OMAHA, Neb. -- A mystical quality exists of late around the South Carolina baseball team.
Be it the mind-blowing 22-game postseason winning streak, three win-or-go-home victories in 30 hours at the College World Series or a pair of bases-loaded walks to even the score and go ahead in a 3-2 win Friday night over Arkansas to advance to the championship series, the Gamecocks are magicians at TD Ameritrade Park.
And if so, Michael Roth is the resident Houdini.
Roth, a senior from Greer, S.C., has pulled enough gems out of his hat in Omaha to construct a championship ring. He's already made his case as one of the most accomplished pitchers in CWS history.
The 6-foot-1 left-hander will have one final appearance on the CWS mound Monday night as the Gamecocks try to stave off elimination after losing Game 1 of the final series to Arizona.
What will Roth do for an encore?
Just the mention of it "brings a smile to my face," said South Carolina coach Ray Tanner, who has reinvented his dugout demeanor over the past few seasons thanks in part to Roth's influence.
Tanner said before this series that Roth taught him how to keep things loose and have fun again around baseball.
"Win, lose or draw," Tanner said, "he's an amateur."
Such an attitude served to relieve pressure from the Gamecocks, who had every reason to feel that pressure as winners here in the 2010 championship series over UCLA and last year against Florida.
"I just got to the point where, hey, you don't need all that stress and anxiety," Tanner said.
As coaches and players around him stressed over the implications at stake Wednesday as the Gamecocks' game with Kent State was rained out, Roth tweeted a photo of reliever Tyler Webb taped to a chair in the locker room.
"It's going to be my last college game," Roth said of his start in the championship series. "That will definitely mean something. I'm just going to compete as always. I love this park. I love Omaha. We're playing for a national title. Nothing better than that."
Teammates savor the chance to play behind Roth.
"Mike is everything you could want in a player," first baseman Christian Walker said. "He puts the team on his back and gives everything he can.
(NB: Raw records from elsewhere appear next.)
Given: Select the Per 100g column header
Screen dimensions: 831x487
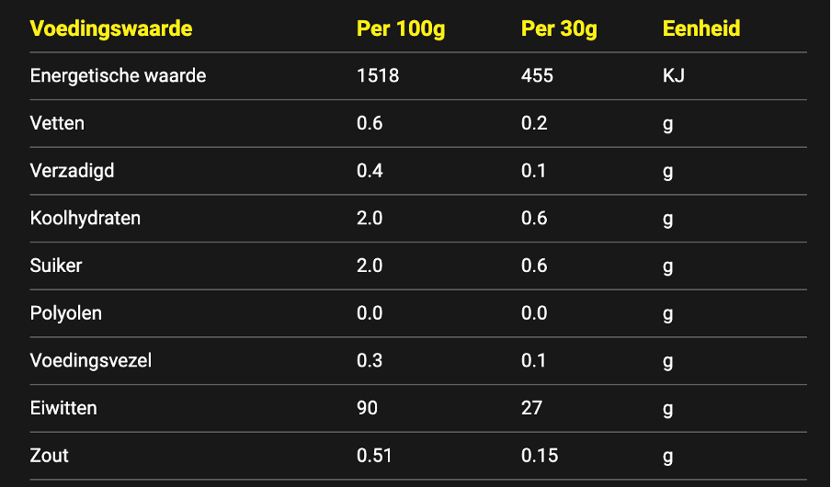Looking at the screenshot, I should (401, 28).
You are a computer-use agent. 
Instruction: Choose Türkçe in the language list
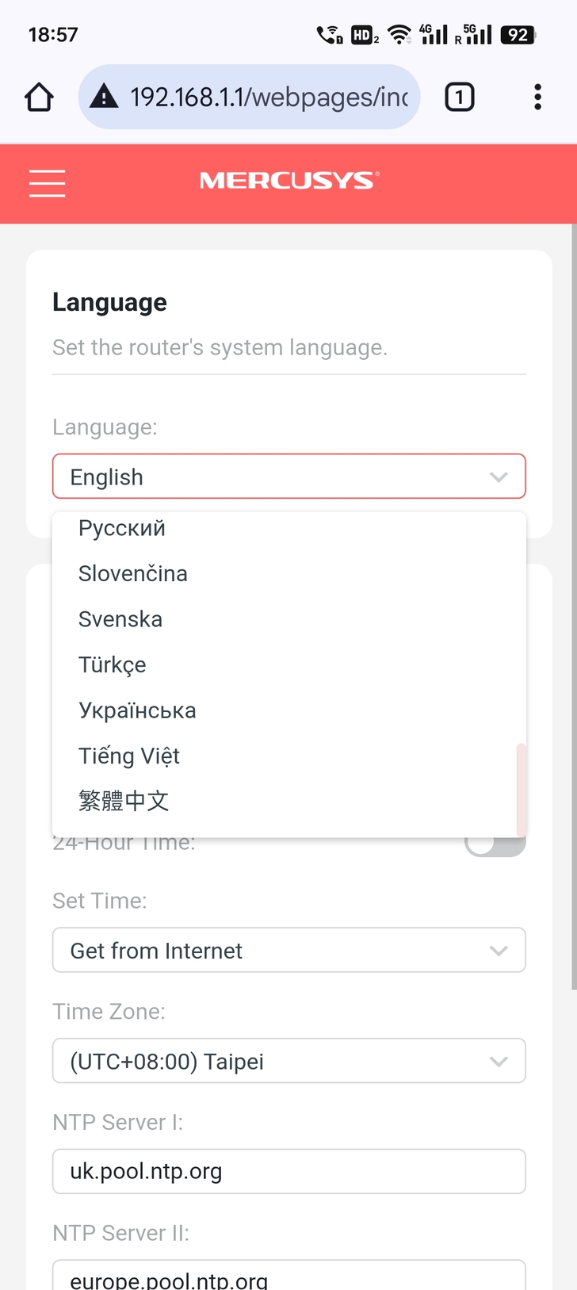[113, 664]
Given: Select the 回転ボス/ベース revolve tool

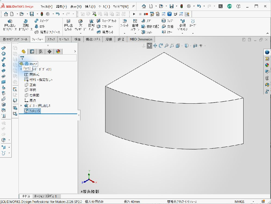Looking at the screenshot, I should [x=26, y=25].
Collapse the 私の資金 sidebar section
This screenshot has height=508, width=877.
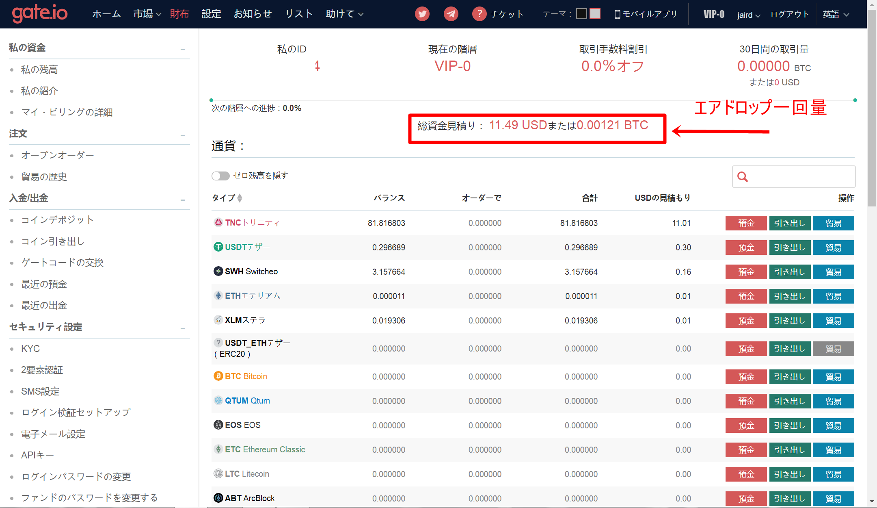click(x=183, y=49)
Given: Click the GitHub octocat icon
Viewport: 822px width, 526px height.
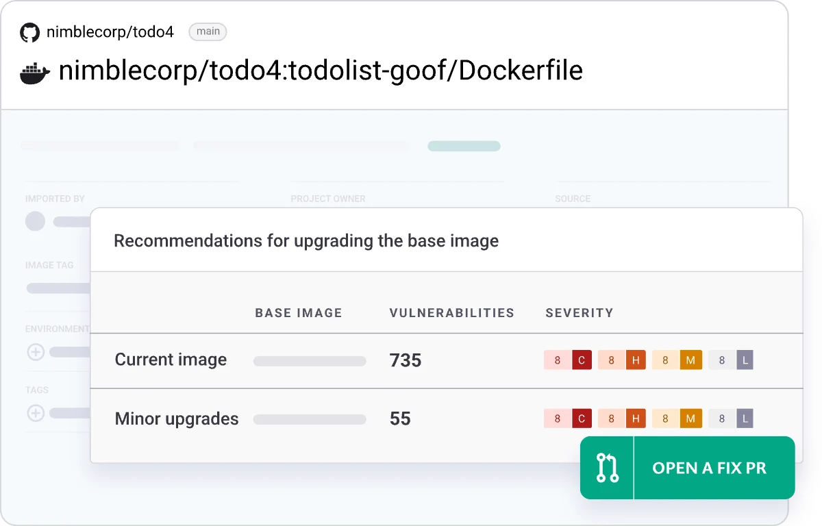Looking at the screenshot, I should click(x=29, y=32).
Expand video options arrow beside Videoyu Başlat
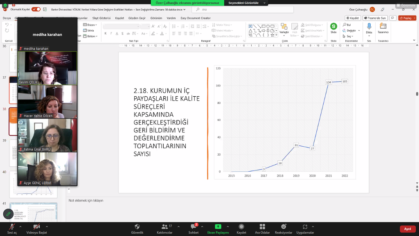 (47, 227)
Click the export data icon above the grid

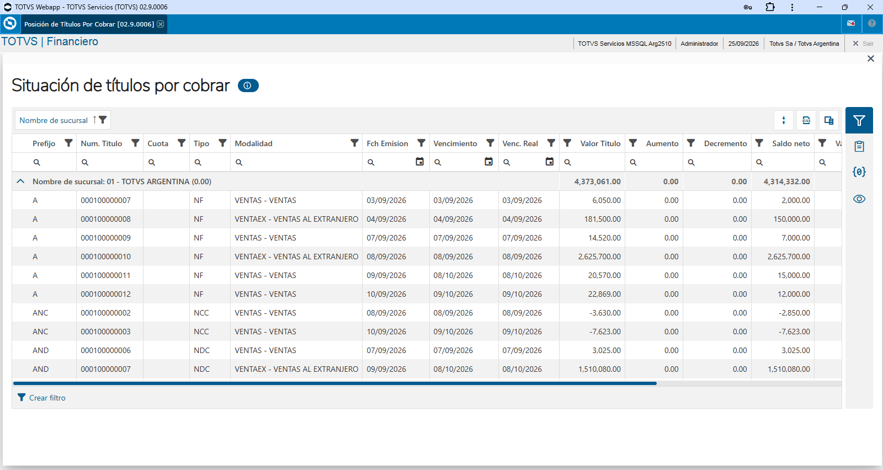point(806,120)
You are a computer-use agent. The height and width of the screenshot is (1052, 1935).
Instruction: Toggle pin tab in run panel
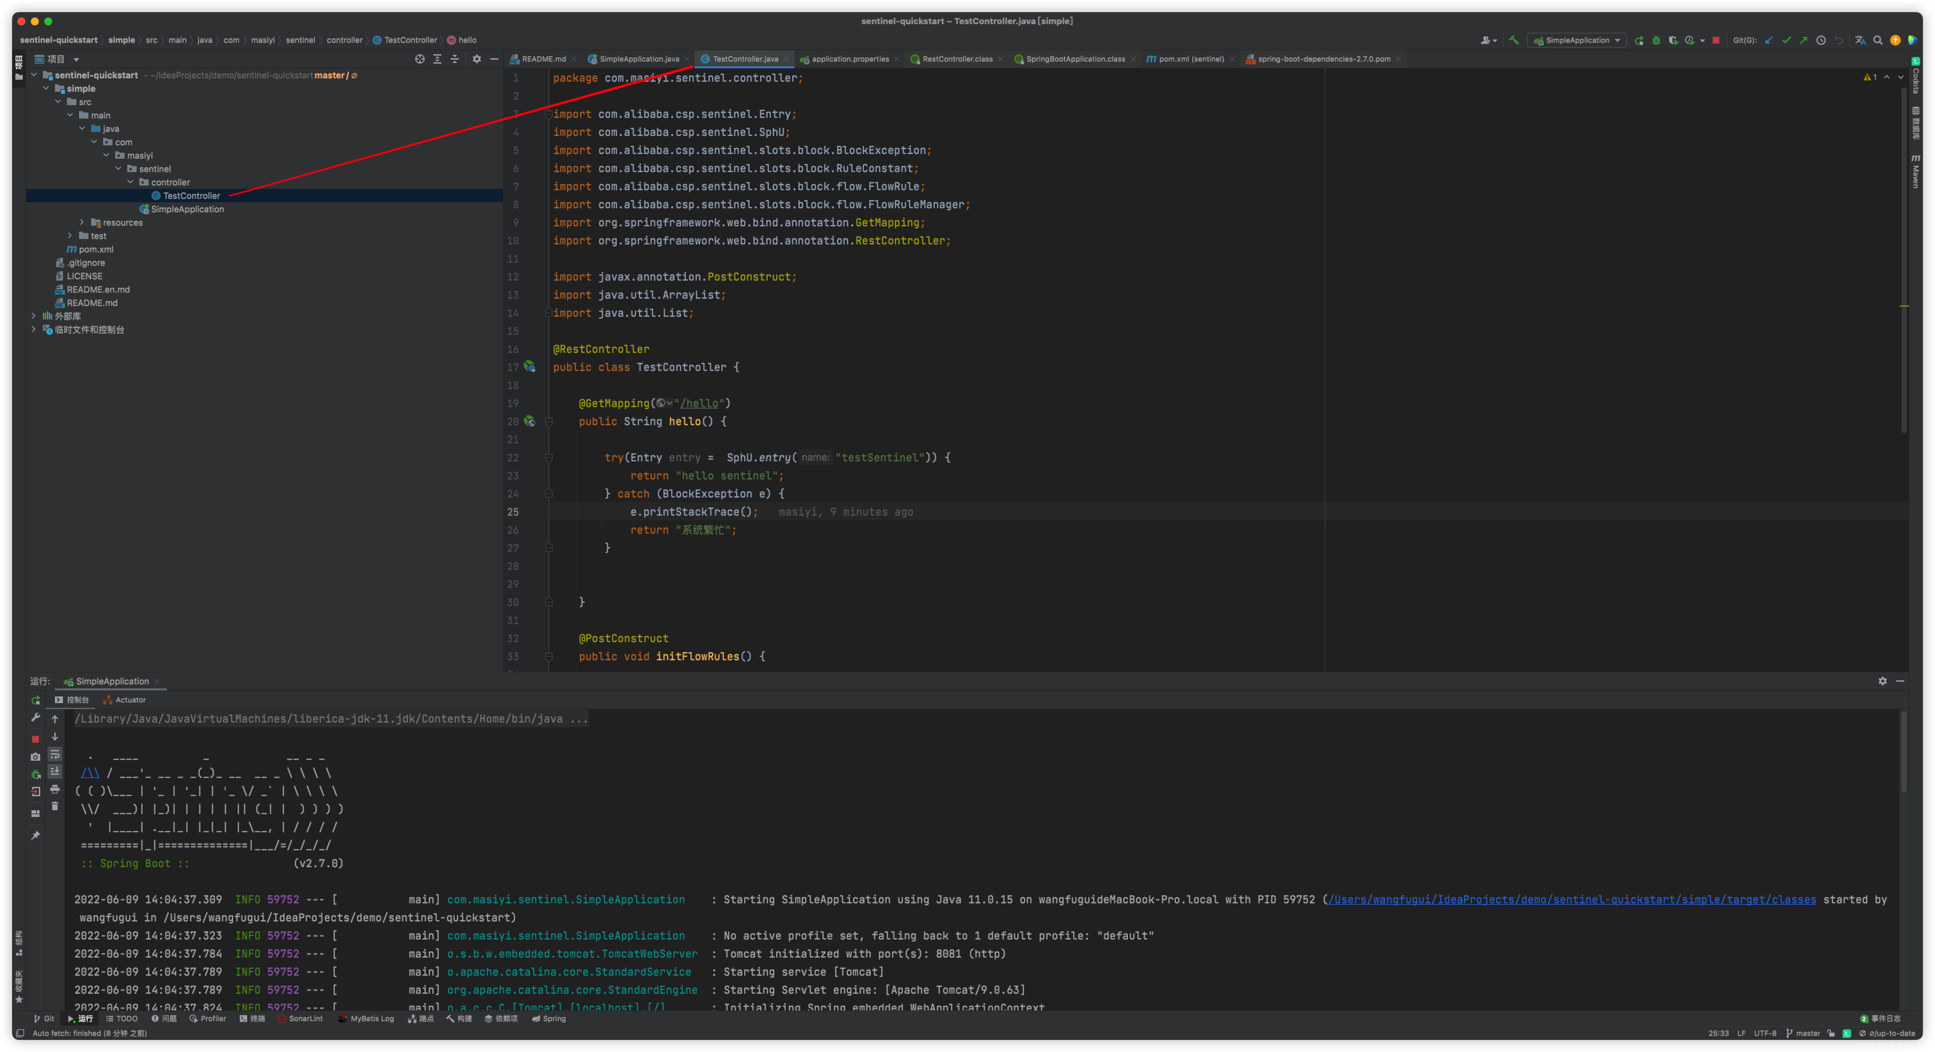(35, 836)
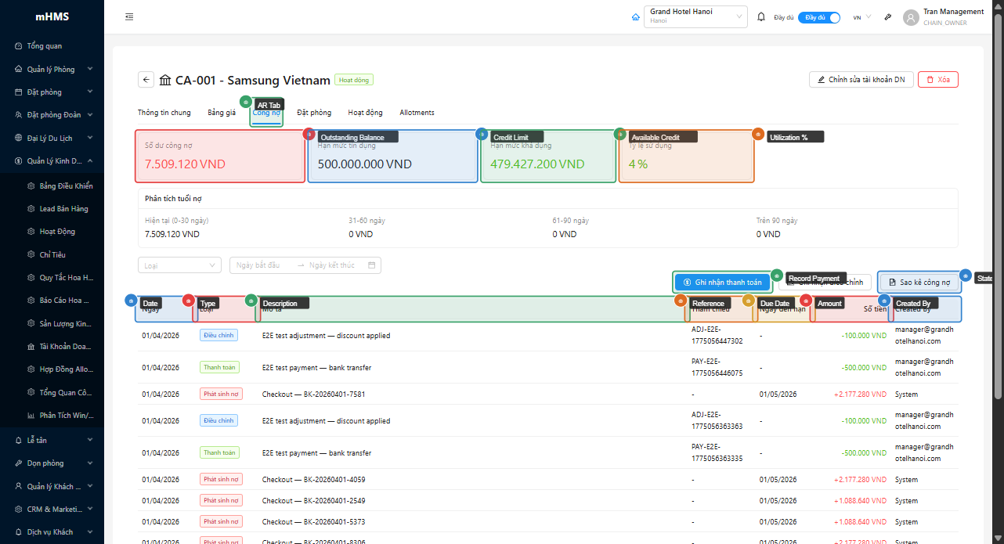
Task: Open Lead Bán Hàng in the sidebar
Action: 63,209
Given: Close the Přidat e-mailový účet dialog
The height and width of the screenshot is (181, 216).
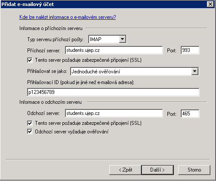Looking at the screenshot, I should pyautogui.click(x=210, y=4).
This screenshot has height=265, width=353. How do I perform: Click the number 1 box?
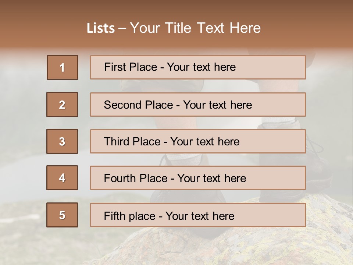pyautogui.click(x=63, y=67)
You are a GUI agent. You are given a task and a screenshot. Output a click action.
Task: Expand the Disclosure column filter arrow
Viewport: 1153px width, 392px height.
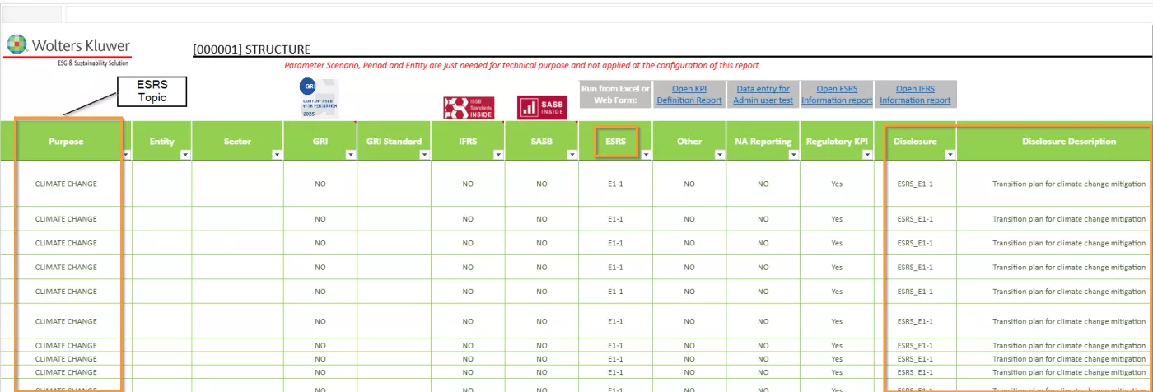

We definitely feed off that and use it to our advantage."
He's already won two games in Omaha this year. Of course he has; that's all Roth does in the postseason -- win games.
In his career, Roth is 8-0 in the postseason with a 1.32 ERA in 88 1/3 innings. In the CWS, he's 4-0 with a 1.34 ERA in a record 53 2/3 innings.
His next start will make Roth the first pitcher to start eight career games at the CWS. A win over the Wildcats would tie Roth with teammate Matt Price for the most wins by a pitcher. That is, if Price doesn't win another one. Price earned his fifth CWS victory against Arkansas on Friday.
But it's Roth, no doubt, who carries the flag for the Gamecocks.
"I can't wait for him to get out there," center fielder Evan Marzilli said.
In this CWS, Roth has thrown 15 1/3 innings, allowing four runs, earning wins over Florida and Kent State.
South Carolina trailed 2-0 in the fifth inning Friday night before it scored on Joey Pankake's single and a bases-loaded walk to Walker. Despite the circumstances, Roth said he never considered what was near.
"Was I staring at the end?" he said. "I didn't think I was staring at the end. We never were worried."
Roth even grabbed a bat in the seventh inning to pinch hit with the bases loaded. Before he could help his bid to pitch another game, Roth watched as Arkansas nailed Marzilli at the plate on a ball that escaped catcher Jake Wise.
Roth had collected four hits in 22 plate appearances this season. Nonetheless, Tanner had faith in him. That's how deeply the coach's confidence in Roth runs.
Up next for Roth: the challenge to return on short rest from the first two-hitter at the CWS since 1972.
History indicates Roth will pull off the trick. Just don't ask how he did it. A magician never reveals his secrets.